Vorliegender Text |
◇ ◇ ◇ ◇ ◇ ◇ ◇

Ein aufgeklappter Laptop steht auf einem Schreibtisch und zeigt die Logos von studiVZ, ICQ und Google+.

Der Aufstieg und Fall von Social-Media-Giganten wie ICQ, Google+ und studiVZ zeigen die gnadenlose Dynamik der digitalen Welt. ICQ verlor den Anschluss an innovative Konkurrenten, Google+ scheiterte trotz Googles Macht an Nutzerflaute und Datenschutzproblemen, und studiVZ konnte sich gegen Facebook nicht behaupten. Eine Chronik des Sterbens, die zeigt, wie schnell Erfolg in Vergessenheit geraten kann.

Das rote Symbol von studiVZ leuchtete 2006 auf zahlreichen Bildschirmen in WGs und Wohnheimen. Nachrichten, Partyeinladungen und Fotos fluteten die Profile. Nur wenige Jahre später öffneten viele junge Menschen Google+, in der Hoffnung, Freund*innen zum Wechsel zu bewegen. Gleichzeitig verwaisten die Kontaktlisten auf ICQ weltweit. Die einstigen Marktführer der Social-Media-Welt verblassen, überholt von der rasanten Entwicklung und wechselnden Nutzergewohnheiten. Was haben diese sozialen Netzwerke falsch gemacht? Warum hielt ihr Hype nur für kurze Zeit? Eine Suche nach Gründen.

ICQ: Der Pionier des Instant Messaging

In den späten 1990ern und frühen 2000ern war ICQ der King der Instant-Messaging-Welt. So gut wie jede*r, der damals online war, nutzte die Plattform. Ihr unverwechselbarer Benachrichtigungssound „Uh-oh“ war allgegenwärtig. ICQ, kurz für „I Seek You“ (dt.: „Ich suche dich“), wurde 1996 von einem israelischen Startup ins Leben gerufen und war das erste Programm, das das Versenden von Sofortnachrichten über den Computer und später das Handy für die Massen zugänglich machte. Mit seiner einzigartigen User Identification Number und Features wie Chatrooms und Dateiübertragung setzte ICQ neue Standards. 1998 wurde das Netzwerk von dem amerikanischen Medienkonzern AOL übernommen, das zunächst den weiteren Erfolg zu sichern schien. Ein Trugschluss, wie sich wenig später herausstellte.

Auf einem Handy ist die Webseite von ICQ geöffnet.

Wer nach dem 26. Juni 2024 die Webseite von ICQ aufruft, wird mit dem Ende des Social-Media-Dienstes konfrontiert. Nach 28 Jahren ist Schluss. (© Falk Soukup)

AOL brachte nicht die erhoffte Innovation. Statt auf die Weiterentwicklung des Dienstes konzentrierte sich das Unternehmen auf die Monetarisierung. ICQ verlor dadurch zunehmend an Attraktivität. Anfang der 2000er Jahre stiegen zudem zahlreiche neue Messaging-Dienste auf, darunter MSN und Yahoo. Mit ähnlichen Funktionen und benutzerfreundlicheren Oberflächen gewannen sie schnell an Popularität und setzten ICQ unter Druck. Trotz treuer Nutzerschaft wanderten viele Menschen auf die neuen Plattformen ab. Spätestens mit Facebook änderten sich die Kommunikationsgewohnheiten der Nutzer*innen dann spürbar. Der spezialisierte Messenger ICQ, der die SMS nicht ablösen konnte (was WhatsApp später gelang), verlor endgültig an Bedeutung. Auch ein Relaunch brachte nicht das erhoffte Comeback, sodass das Netzwerk schließlich im Juni 2024 eingestellt wurde.

◇ ◇ ◇ ◇ ◇ ◇ ◇

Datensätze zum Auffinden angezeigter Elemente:
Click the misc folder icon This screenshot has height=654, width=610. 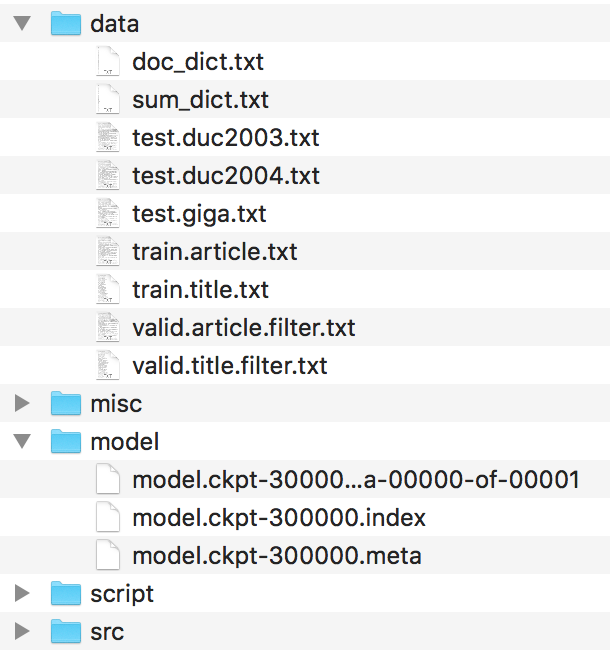(x=65, y=404)
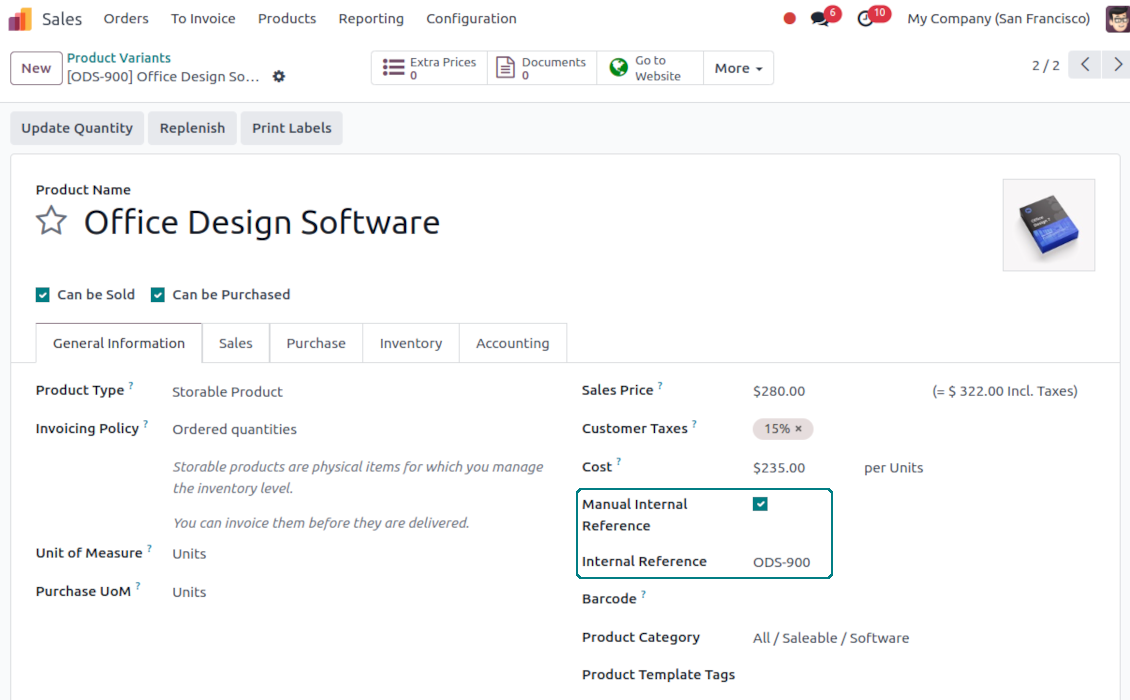Click the Sales app logo icon
1130x700 pixels.
20,18

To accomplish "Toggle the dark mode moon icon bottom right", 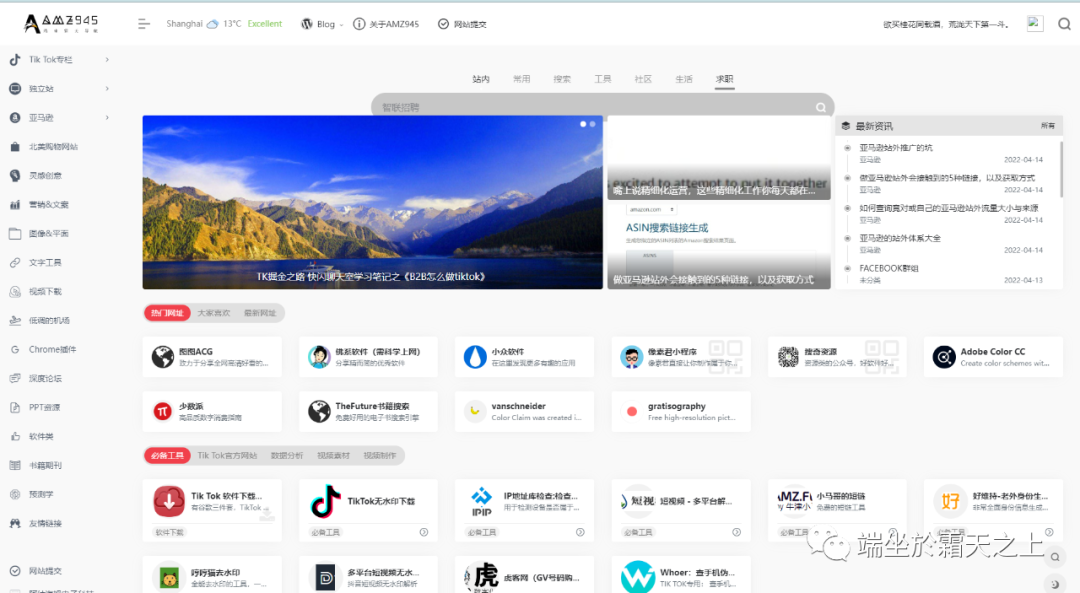I will point(1053,583).
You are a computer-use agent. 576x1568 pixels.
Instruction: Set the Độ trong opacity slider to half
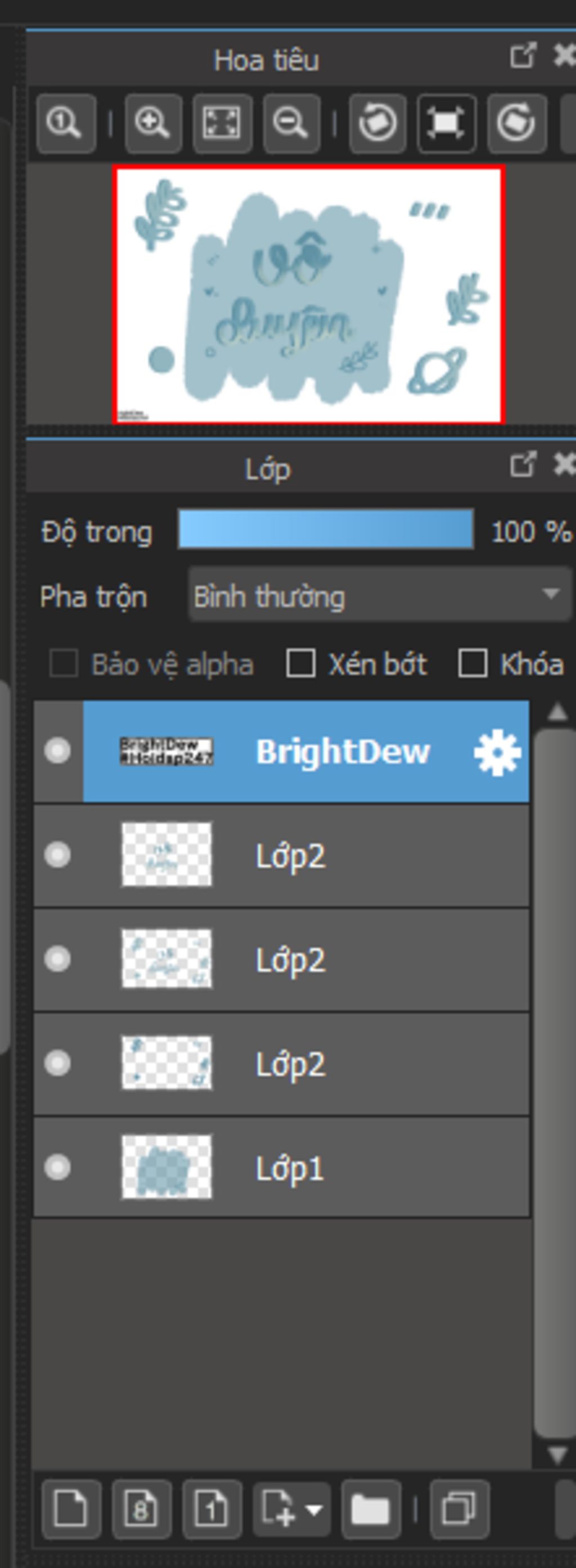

◇ ◇ ◇ ◇ ◇ ◇ ◇

Gestellte Aufgabe |
Gib den Text über das Ende sozialer Netzwerke zwischen „Der Aufstieg und“ und „Vergessenheit geraten kann.“ einschließlich wieder und benenne dabei „Facebook“ in „MySpace“ um. Die Zeilen spielen hierfür keine Rolle.

Antwort |
Der Aufstieg und Fall von Social-Media-Giganten wie ICQ, Google+ und studiVZ zeigen die gnadenlose Dynamik der digitalen Welt. ICQ verlor den Anschluss an innovative Konkurrenten, Google+ scheiterte trotz Googles Macht an Nutzerflaute und Datenschutzproblemen, und studiVZ konnte sich gegen MySpace nicht behaupten. Eine Chronik des Sterbens, die zeigt, wie schnell Erfolg in Vergessenheit geraten kann.